--- OBJECTIVE 1 ---
Answer these questions from the page on Petrarchan lovers below, one answer per line, marked (a), (b) and (c):
(a) In what years did Petrarch live?
(b) Who translated Il Canzoniere into English?
(c) Why does the page use Wyatt's translations rather than a modern one?
--- OBJECTIVE 2 ---
Write a continuation of the page on Petrarchan lovers below, picking up right after its final line.

--- DOCUMENT SECTION ---
[Begin]

Are you a Petrarchan lover? Do you drip, swoon and melt at the sight of your lady who kills you with a look?

A Petrarchan lover is melodramatic, self-consciously suffering and has given himself up to the power of his mistress. At the start of Romeo and Juliet, this is the character type that Shakespeare is making fun of when Romeo is drooping all over the stage for the great love of his life… Rosaline.

Rosaline who?

So who is Petrarch?  Francisco Petrarch (1304-1374) was a hero to English poets in the period when Shakespeare lived. 366 of Petrarch’s poems were collected into a book named Il Canzoniere (Song Book) which was translated into English later by Sir Thomas Wyatt and Henry Howard.

Bad translations and imitations of Petrarch were everywhere – like the billion and one Gangnam Style copies that erupted all over Youtube. Shakespeare makes fun of Petrarchan ideals where he has Romeo drip over the stage for a woman we never even meet. At the start of the play, Romeo is a parody of the typical suffering Petrarchan lover – and bad imitators of his poetry. At this point, Romeo’s poetry is awful – over the top, insincere, even ludicrous.

Typical Petrarchan Attitudes:
  • the woman is a ‘lady’, ‘mistress’, ‘goddess’. In the fantasy world of the poem, she is powerful and in control. This is an interesting reversal of the actual conditions in this time period where men were in charge and women were property of either their fathers or husbands.
  • to love is to suffer – to the extreme. This passion consumes. Words like ‘woe’ and ‘despair’ abound.
  • courting is dramatised as a chase: the man pursues, the woman flees.


Petrarch’s Sonnets

The sonnets below are translations by Thomas Wyatt, and are not always faithful to the original. I have included Wyatt’s translations and not a modern, more accurate one, as it is likely that Wyatt’s versions were the ones that Shakespeare knew.

Check out the antithesis in this:

Warfare I Cannot Wage

WARFARE I cannot wage, yet know not peace;
I fear, I hope, I burn, I freeze again;
Mount to the skies, then bow to earth my face;
Grasp the whole world, yet nothing can obtain.
Pris’ner of one who deigns not to detain,
I am not made his own, nor giv’n release.
Love slays me not, nor yet will he unchain;
Nor life allot, nor stop my harm’s increase.

Sightless I see my fair; though mute, I mourn;
I scorn existence, yet I court its stay;
Detest myself, and for another burn;
By grief I’m nurtured; and, though tearful, gay;
Death I despise, and life alike I hate:
Such, lady, do you make my wretched state!

compare this to Romeo’s speech in Act 1 Scene 1 of Romeo and Juliet:

Here’s much to do with hate, but more with love.
Why then, O brawling love! O loving hate!
O any thing, of nothing first create!(175)
O heavy lightness! serious vanity!

[End]

--- AVAILABLE DATA ---
[Begin]

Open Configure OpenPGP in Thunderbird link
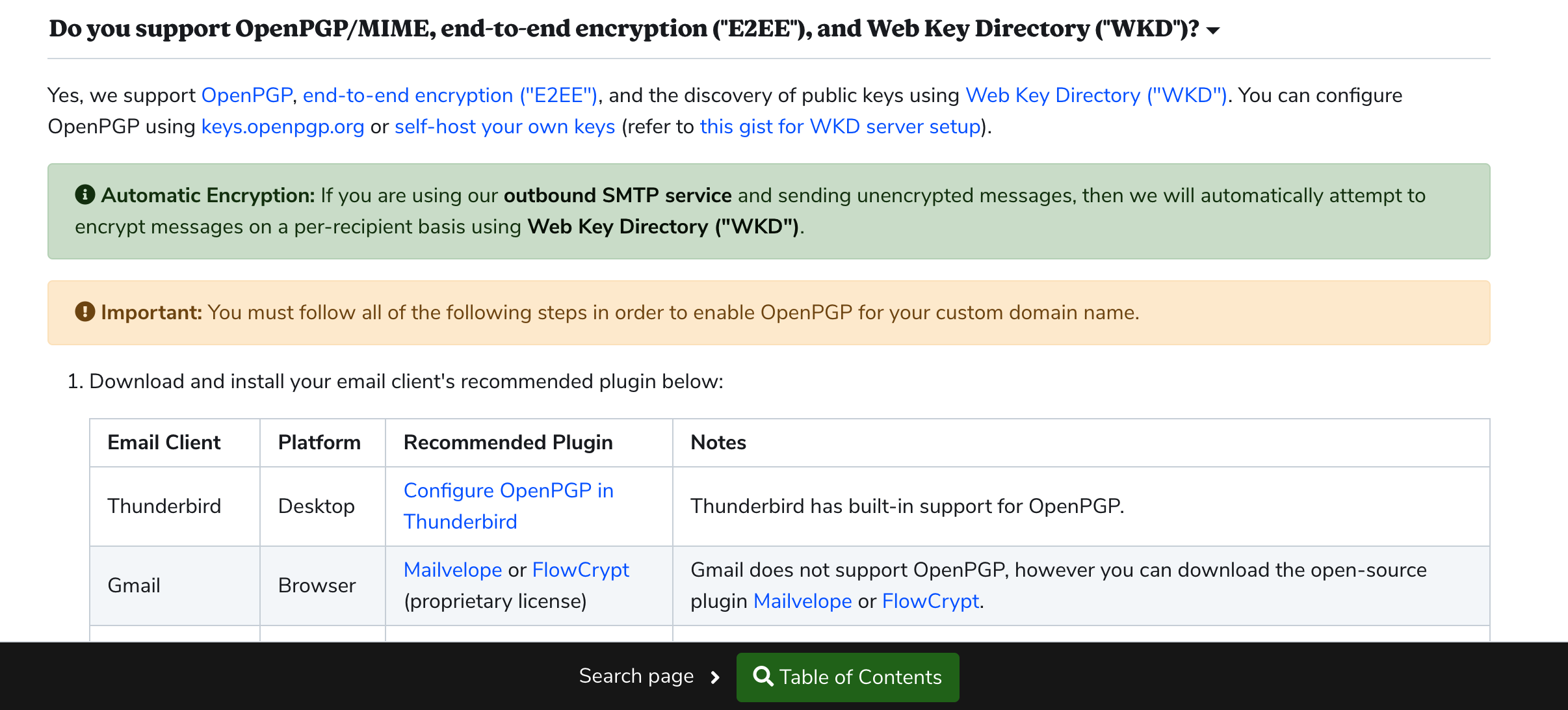This screenshot has height=710, width=1568. coord(508,506)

[End]

--- TASK RESPONSE 1 ---
(a) 1304 to 1374.
(b) Sir Thomas Wyatt and Henry Howard.
(c) Because Wyatt's versions were likely the ones Shakespeare knew.

--- TASK RESPONSE 2 ---
Misshapen chaos of well-seeming forms!
Feather of lead, bright smoke, cold fire, sick health!
Still-waking sleep, that is not what it is!
This love feel I, that feel no love in this.(180)
Dost thou not laugh?


“Whoso list to hunt,” is Wyatt’s version (much altered) of Petrarch’s Rime 190, “Una can dida cerva.” 

Whoso list* to hunt: I know where is an hind.   *if you want
But as for me, alas, I may no more:
The vain travail* hath wearied me so sore,       *pointless toil
I am of them that farthest cometh* behind.        *comes last
Yet may I by no means my wearied mind
Draw from the deer, but as she fleeth* afore        *runs away
Fainting I follow. I leave off* therefore,         *decided to stop
Sithens* in a net I seek to hold the wind.        *since
Who list her hunt, I put him out of doubt,
As well as I may spend his time in vain,
And graven* with diamonds in letters plain      *engraved
There is written her fair neck round about:
*
‘Noli me tangere*, for Caesar’s I am,         *do not take hold of me
And wild for to hold, though I seem tame.”


Here’s some interesting gossip. Wyatt had been a friend (or lover) of Anne Boleyn, who later married Henry VIII. Wyatt was forced into exile because of this. Henry VIII later put Wyatt on trial for treason for having slept with the queen, who was also tried, and later killed – for multiple adulteries with others. It seemed miraculous that Wyatt escaped with his life.
So the ‘hind’ (female deer) that belongs to Caesar could symbolise Anne Boleyn, now belonging to the king, whom Wyatt pursues in vain for she is out of bounds.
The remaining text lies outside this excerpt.